> _Task instructions_: Given the listing below, write out exactly the lines starting with the line that has "Task: Click the webcompat home icon" and going on through the line that has "698x1354 pixels.", both kept.

> _Given records_:
________________

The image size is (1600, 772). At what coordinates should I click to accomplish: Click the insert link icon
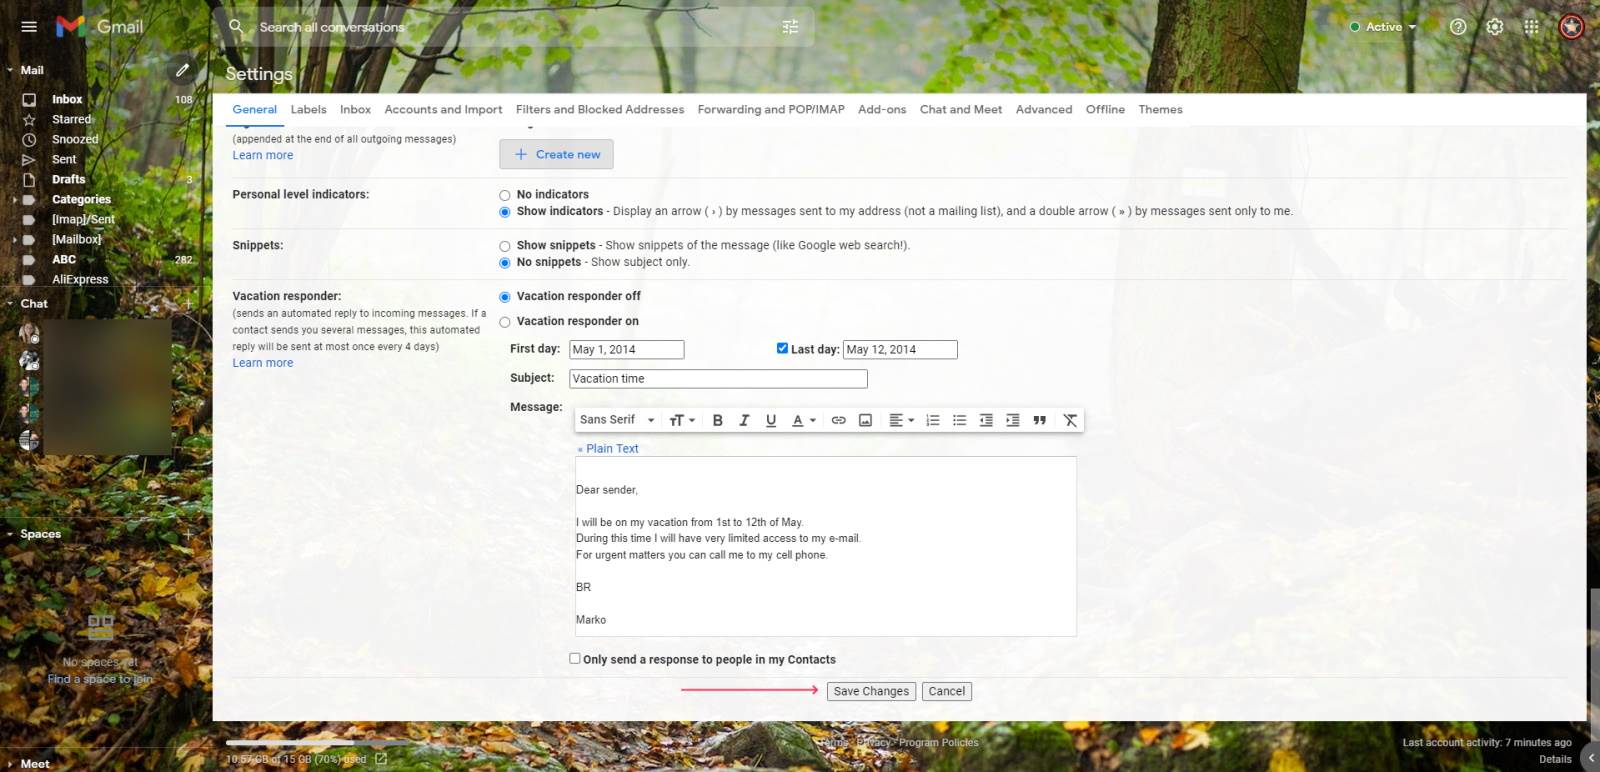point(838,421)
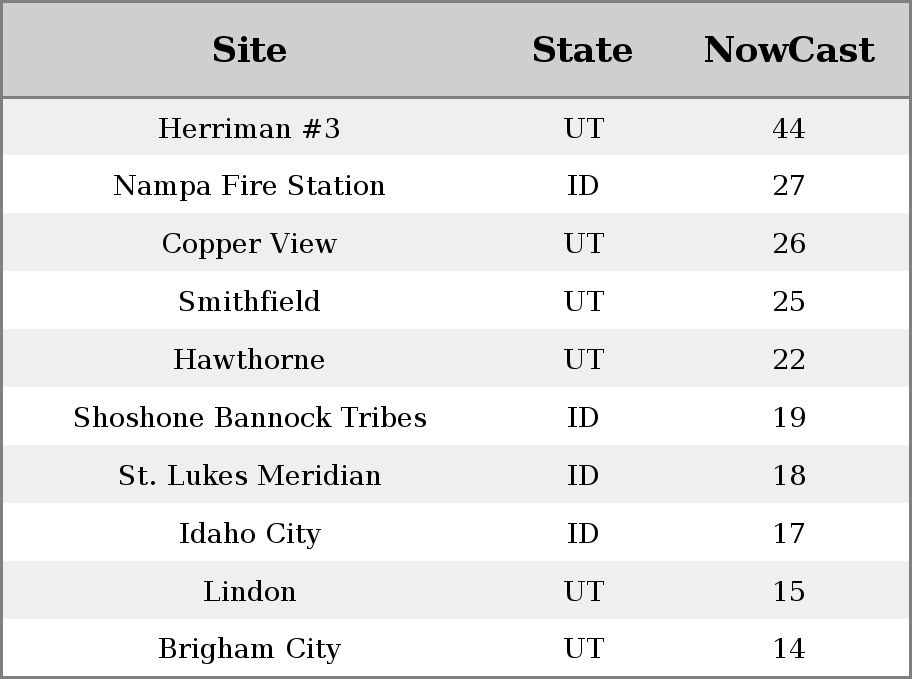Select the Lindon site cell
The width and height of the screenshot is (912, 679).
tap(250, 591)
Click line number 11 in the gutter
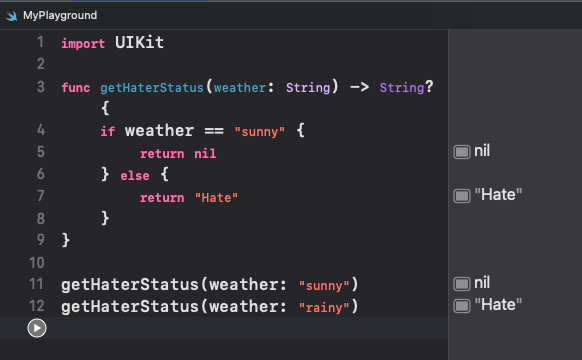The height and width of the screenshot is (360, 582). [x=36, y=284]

________________

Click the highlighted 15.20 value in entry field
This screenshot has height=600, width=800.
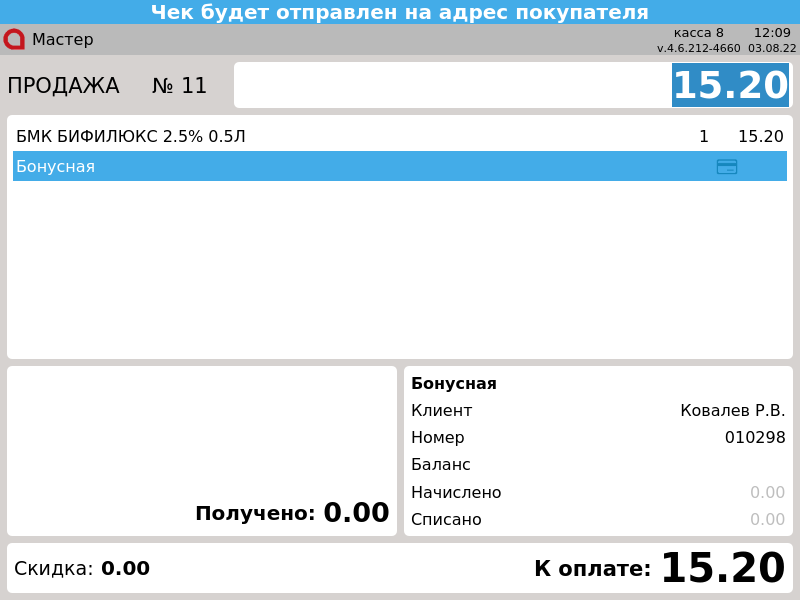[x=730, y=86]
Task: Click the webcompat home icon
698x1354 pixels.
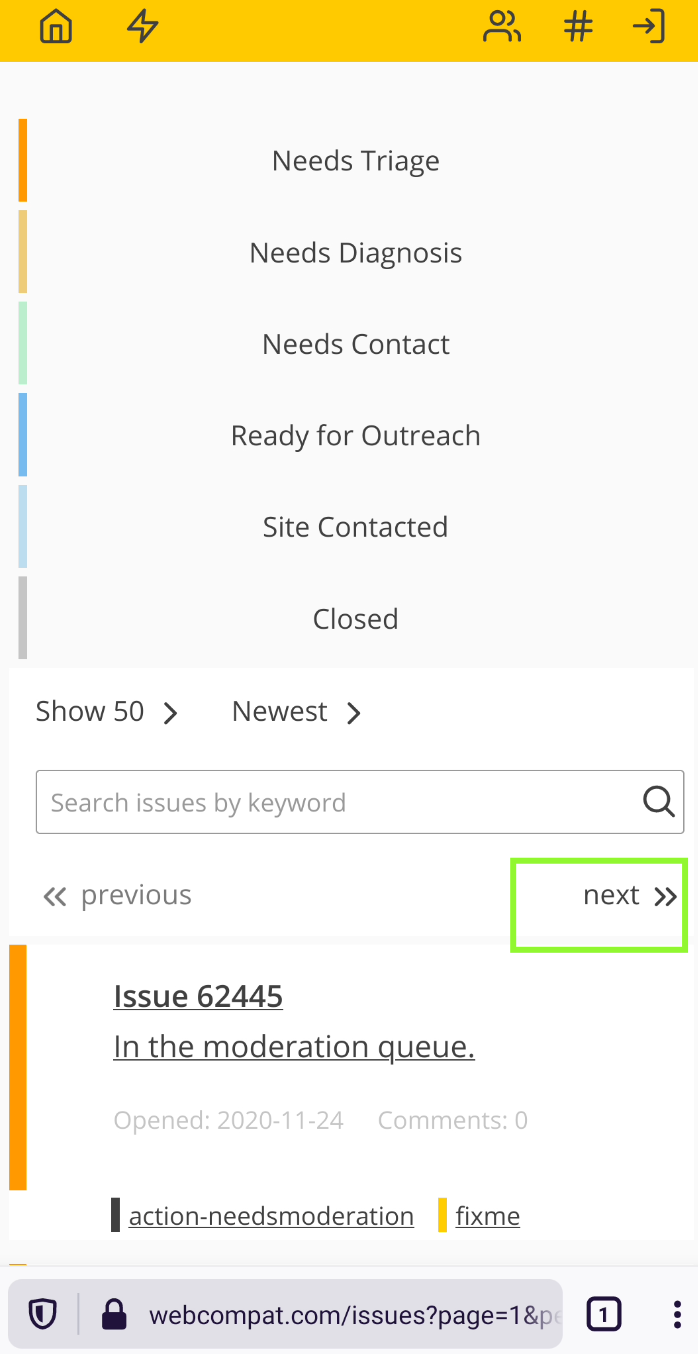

________________

> _Exercise solution_:
Task: Click the webcompat home icon
698x1354 pixels.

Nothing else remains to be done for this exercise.